The main purpose of this paper was to propose a new technique for MPPT of stand alone PV system using Fuzzy Logic Control. This purpose leads us to achieve many goals, which can be summaries as follow: • Design and simulate a PV array in MATLAB/SIMULINK using data sheet for commercial PV array, which give us the performance of the PV array (I-V curve and P-V curve) under any atmospheric conditions ( irradiance and Temperature) and can be used in any research related with photovoltaic.
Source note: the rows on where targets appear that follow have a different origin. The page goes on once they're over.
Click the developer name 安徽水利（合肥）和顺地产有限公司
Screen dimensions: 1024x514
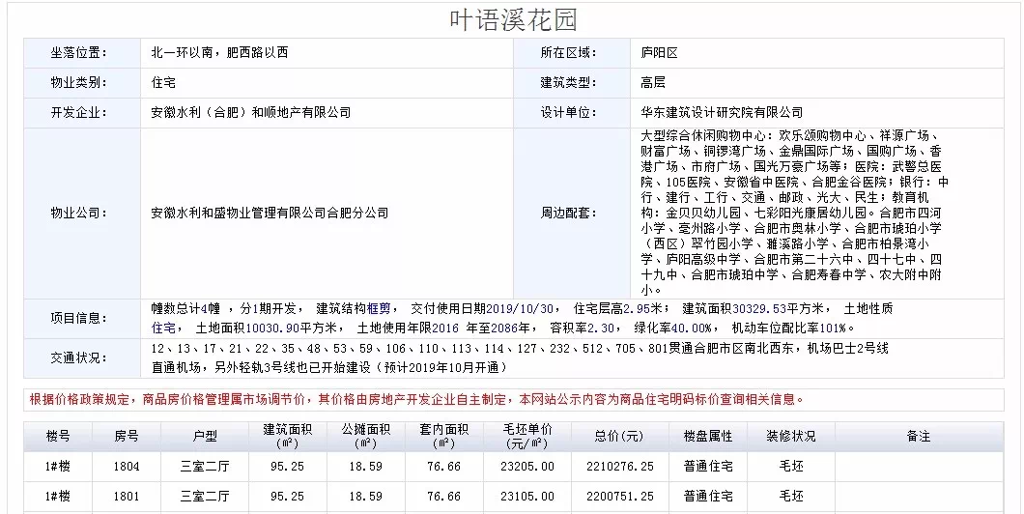pos(251,113)
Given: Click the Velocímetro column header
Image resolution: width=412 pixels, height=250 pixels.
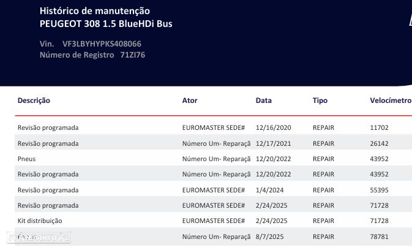Looking at the screenshot, I should pyautogui.click(x=391, y=100).
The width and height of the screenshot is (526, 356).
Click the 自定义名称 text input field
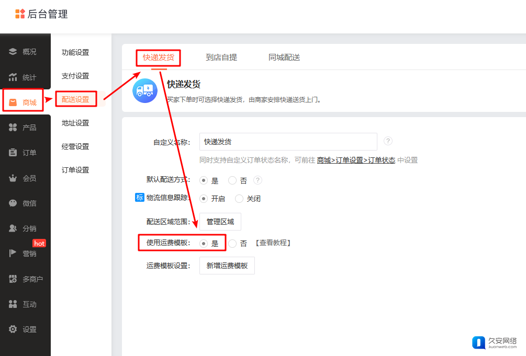pyautogui.click(x=288, y=142)
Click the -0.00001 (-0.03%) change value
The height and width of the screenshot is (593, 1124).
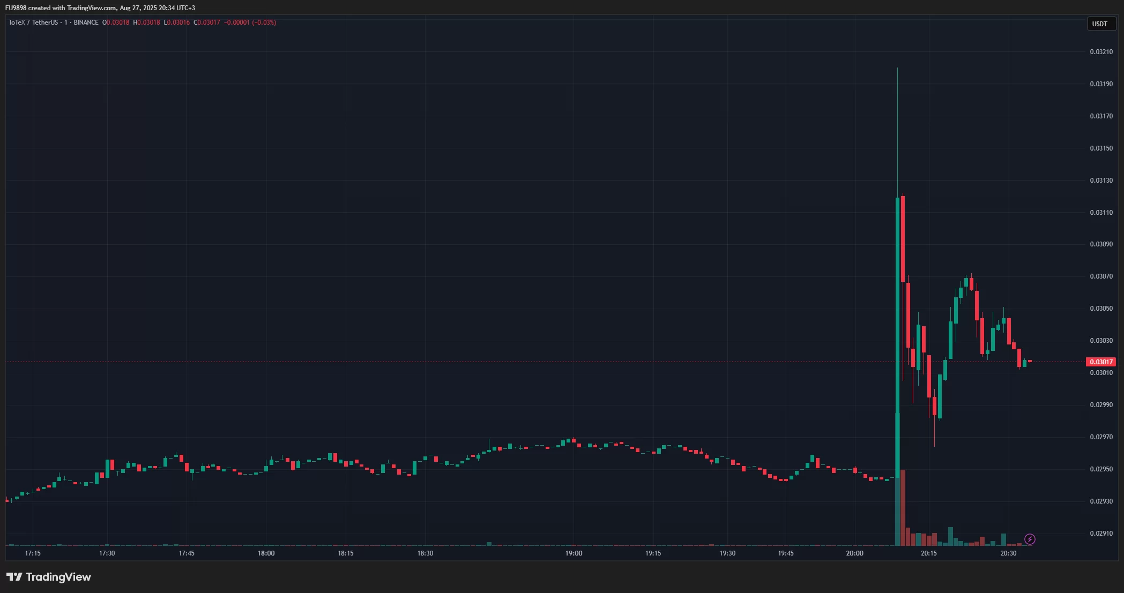point(250,22)
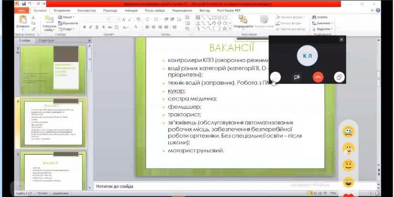Switch to the Анімація ribbon tab
Viewport: 394px width, 197px height.
click(x=131, y=10)
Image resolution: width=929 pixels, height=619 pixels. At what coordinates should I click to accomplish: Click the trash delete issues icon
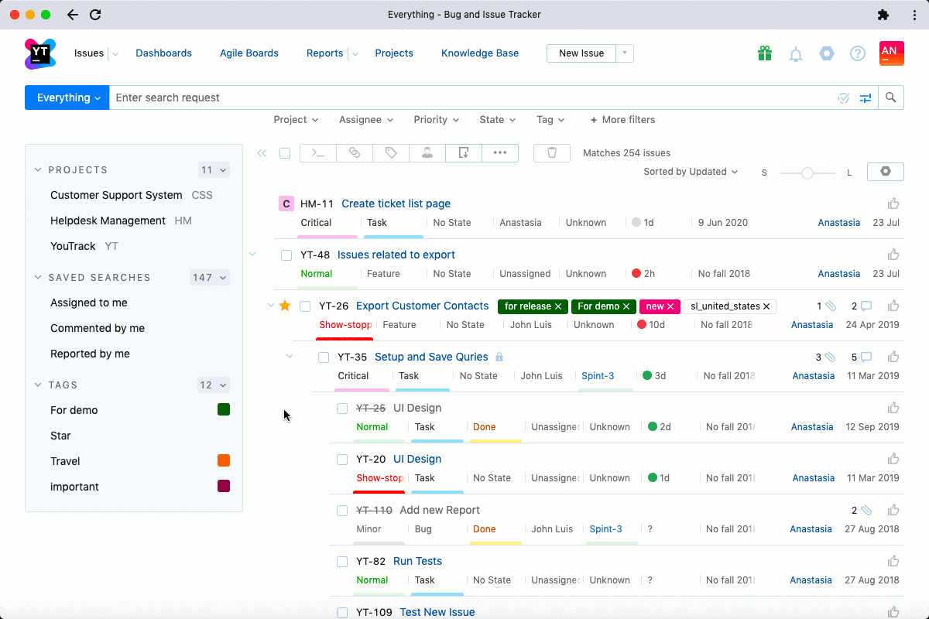(551, 153)
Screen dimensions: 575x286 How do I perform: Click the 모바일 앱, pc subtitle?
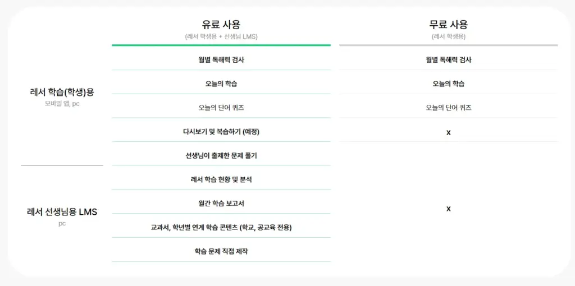point(62,104)
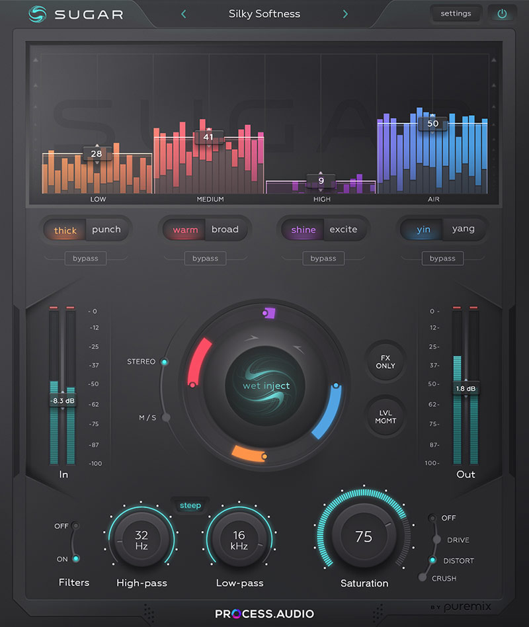The height and width of the screenshot is (627, 529).
Task: Toggle shine to excite on the high band
Action: pos(345,230)
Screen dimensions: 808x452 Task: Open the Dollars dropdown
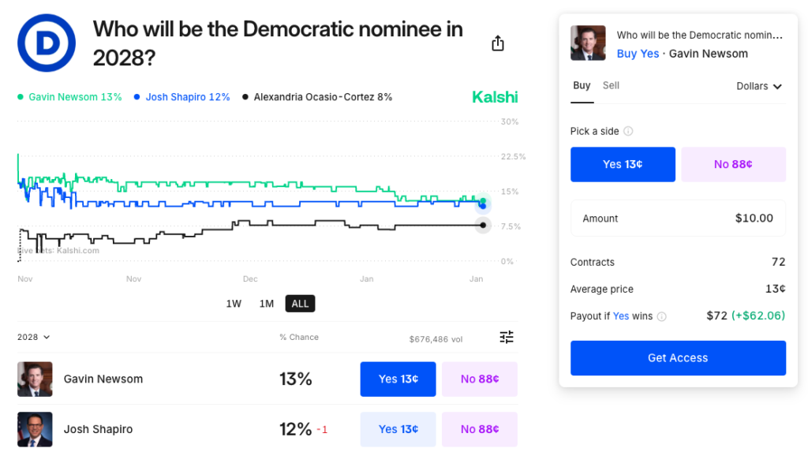click(x=758, y=86)
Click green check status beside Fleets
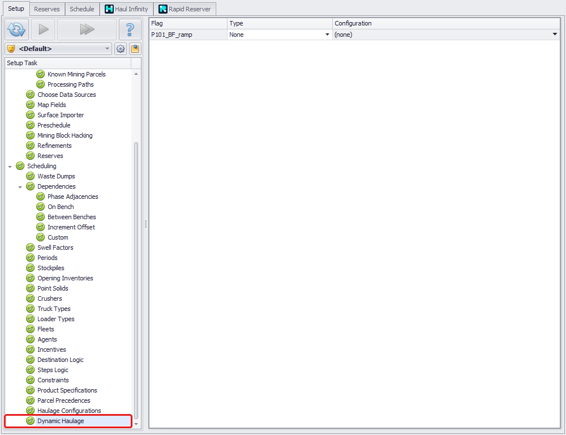Viewport: 566px width, 435px height. point(31,329)
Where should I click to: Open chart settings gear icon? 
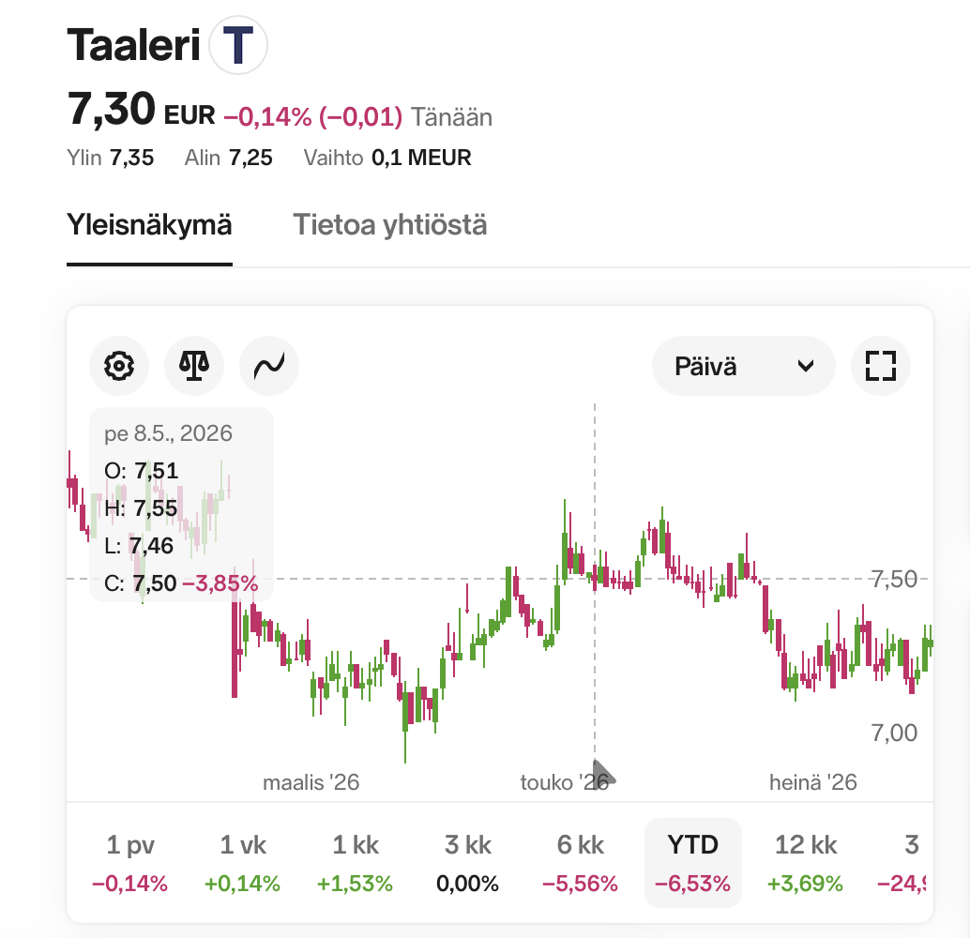click(119, 366)
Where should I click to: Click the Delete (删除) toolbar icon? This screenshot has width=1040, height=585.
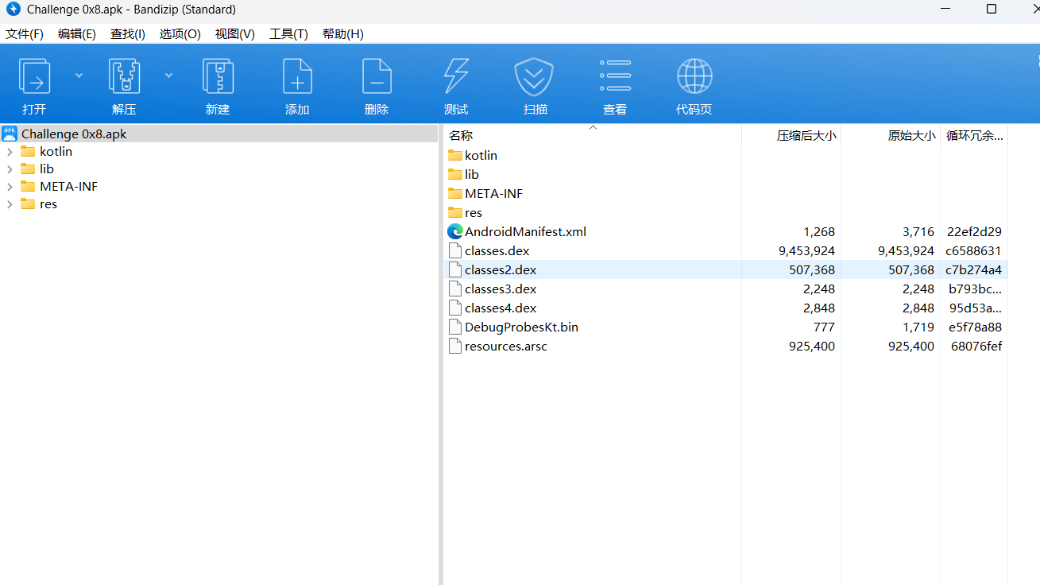377,78
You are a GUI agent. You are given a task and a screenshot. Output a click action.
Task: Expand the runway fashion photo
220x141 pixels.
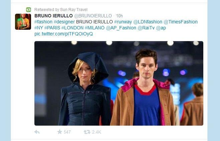pyautogui.click(x=119, y=83)
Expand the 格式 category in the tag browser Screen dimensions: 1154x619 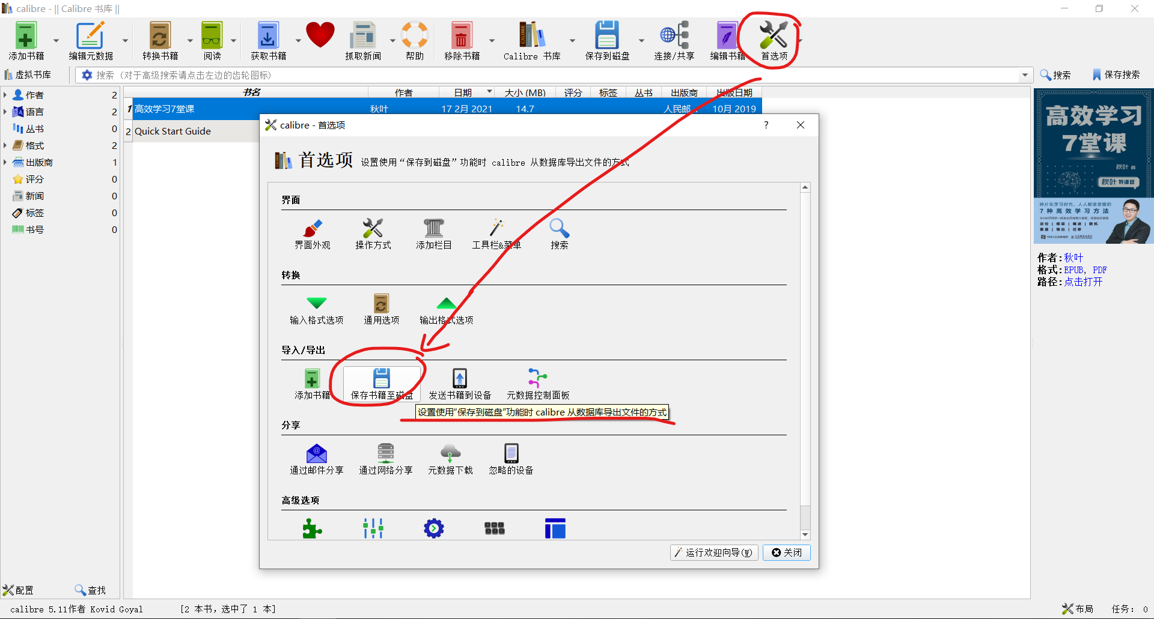pyautogui.click(x=6, y=145)
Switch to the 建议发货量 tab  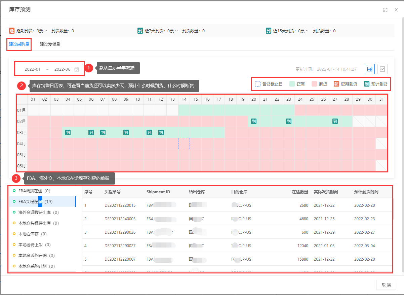(x=50, y=44)
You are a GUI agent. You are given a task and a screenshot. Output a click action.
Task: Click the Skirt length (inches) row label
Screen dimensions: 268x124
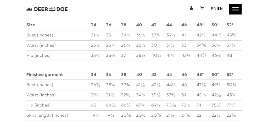47,115
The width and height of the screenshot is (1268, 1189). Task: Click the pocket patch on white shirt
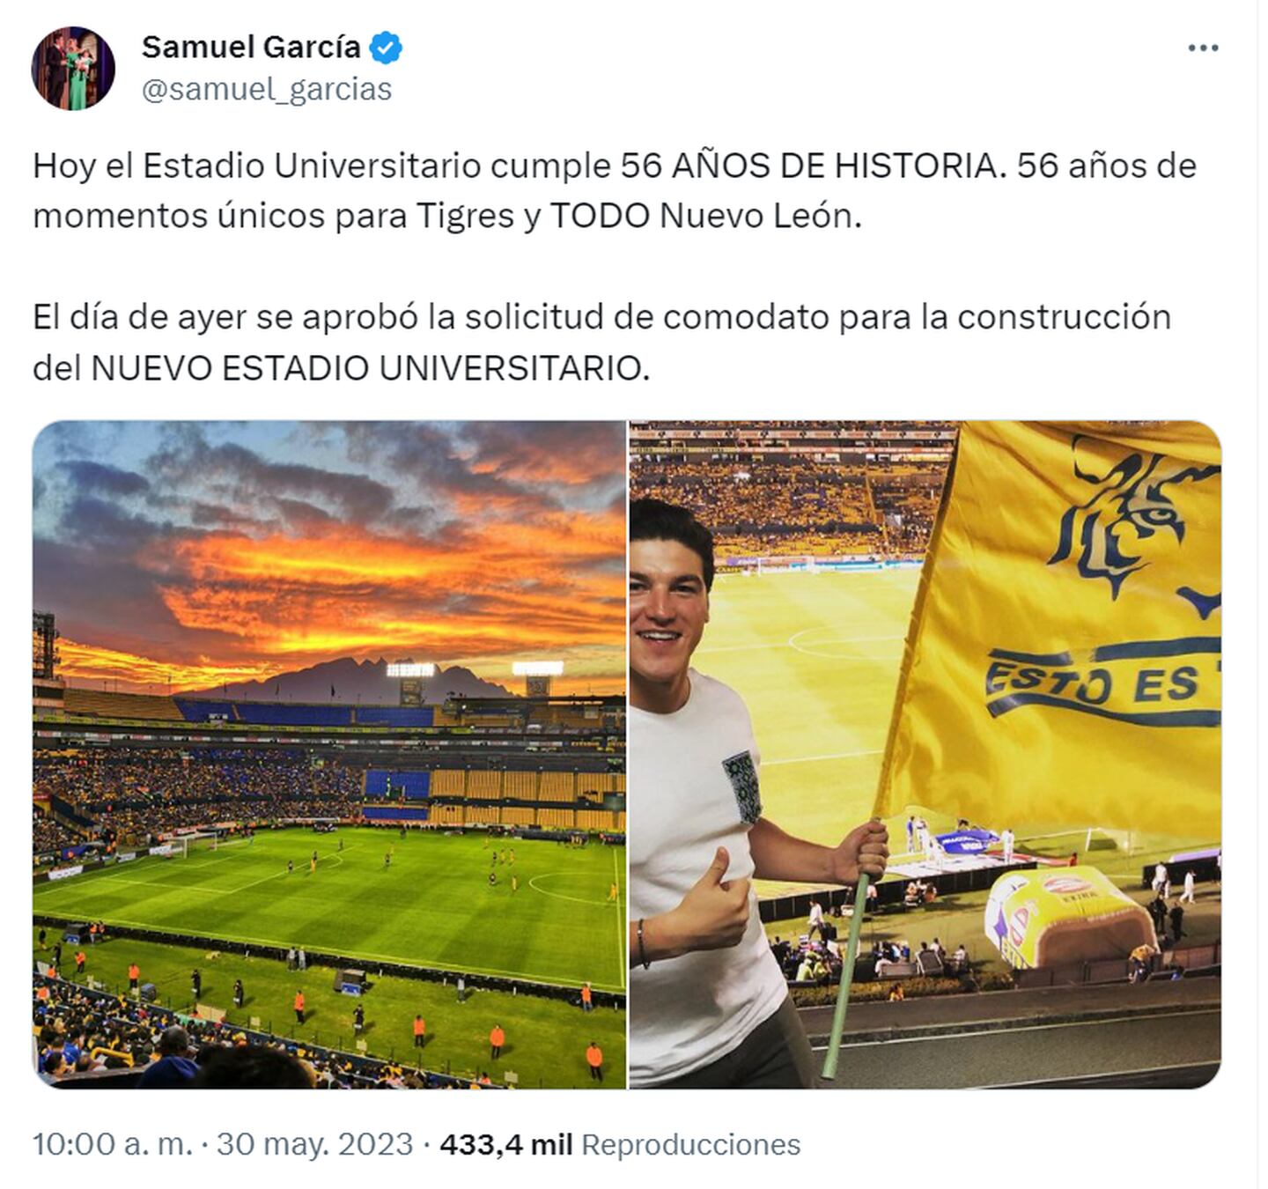click(742, 786)
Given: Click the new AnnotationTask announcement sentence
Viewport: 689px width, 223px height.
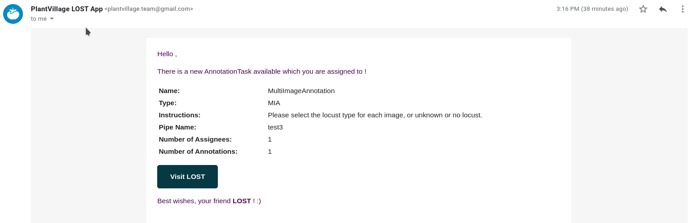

The result shows that the PV model using the equivalent circuit provides good matching with the real PV module. • Design and simulate DC-DC Cúk converter and Pulse Width Modulator in MATLAB/SIMULINK (SimPowerSystems) which can be use in any power electronics research. • Design and simulate a MPPT controller using FLC in MATLAB/ FUZZY TOOL BOX/ SIMULINK.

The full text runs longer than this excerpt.